No one is being "coerced," but it is a decision that needs to be made in a narrow window of time that happens to coincide with one fo the most difficult times in those individuals' lives. It's obviously better if they've thought about it before and know what they want to do. But if they didn't, or they don't, the decisions still need to be made within that time window. And several other lives hang in the balance.

Is that uncomfortable? Yes, I'm sure it is. Though, having been in that situation, the discomfort of questions from hospital staff pales in comparison to the pain of losing a loved one.

And I've been on the other side of that situation, too. Watching a loved one dying from a failing organ is also incredibly painful. And I can't fathom anyone taking the position that saving lives isn't worth some emotional discomfort.


You are a ghoul. “Some emotional discomfort”??! You are talking about people’s last days with their dying children. My God, every time you post I want to send the NYT article to everyone I know and urge them to drop themselves from the registry.
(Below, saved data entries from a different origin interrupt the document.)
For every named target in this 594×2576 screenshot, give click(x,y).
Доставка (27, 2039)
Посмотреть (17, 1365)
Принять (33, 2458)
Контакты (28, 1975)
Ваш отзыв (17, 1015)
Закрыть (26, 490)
Well said. The medical monsters are vultures behind closed doors where we aren’t allowed to see what they’re doing.


Sigh, Sockpuppet.
Anonymous
Anonymous wrote:
Anonymous wrote:
Anonymous wrote:Yikes. I didn’t realize that these ghouls patrolled the hospital hallways. I’m taking off the donor designation on my license.
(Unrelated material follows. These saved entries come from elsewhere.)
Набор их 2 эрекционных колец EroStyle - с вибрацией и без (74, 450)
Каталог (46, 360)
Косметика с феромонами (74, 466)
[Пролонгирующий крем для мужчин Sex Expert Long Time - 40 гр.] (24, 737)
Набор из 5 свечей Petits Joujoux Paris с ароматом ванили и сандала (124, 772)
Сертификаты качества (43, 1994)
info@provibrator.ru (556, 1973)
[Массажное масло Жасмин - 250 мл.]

Pediatric hospitals too. It shouldn’t be legal, but it is. They’re harassing families and trying to not only get the families to donate, but to do so on their timeline (I recall a case of a braindead child, where the organ procurement crew told the family to wait until the patient experienced cardiac death, rather than allow the family to discontinue organ support. I can’t recall what the family chose, but remember the organ team feeling like circling vultures.)


That’s horrifying. Absolutely horrifying.


Also total lies, so forget about it.
Anonymous
Anonymous wrote:
Anonymous wrote:
Anonymous wrote:
Anonymous wrote:
Anonymous wrote:
Anonymous wrote:

Here we have a rare, ethical psychiatrist with some useful observations.


Here we have a relentless troll.


What an optimistic take. But I doubt she's a troll. She seems crazy enough to believe the things she's writing.


You are so much more patient than I am. I really cannot stand this nut job.


I go rapidly back and forth between being angry and being sad for her. She's clearly not well- certainly not psychologically and probably not physically. But that isn't an excuse for the misinformation she's spreading.
Anonymous
Anonymous wrote:
Anonymous wrote:
Anonymous wrote:This is a bs article.

To remove organs a brain perfusion test and a brain activity test have to be done.

There’s never been a case in human history of someone who shows no perfusion to the brain regaining consciousness.

If a patient passes perfusion or it’s not done, that’s called murder and has been illegal for a while.


https://www.npr.org/sections/health-shots/2024/02/11/1228330149/brain-death-definition


NP. This is what you're referring to?

"Critics point to rare cases like Jahi McMath, a 13-year-old girl who was declared brain dead in 2013. Her family refused to withdraw life support for years. She continued to grow and even went through puberty. Jahi never recovered and eventually died. But her case and others have prompted calls to change the law."

That only reinforces that people in these circumstances are dead.


I remember this case. It was absolutely grotesque what the family continued to do to the child's body after she had been declared brain dead/hopelessly neurologcally devastatingly injured. The moved her to a different state just to be able to keep her body going, it was horrifying.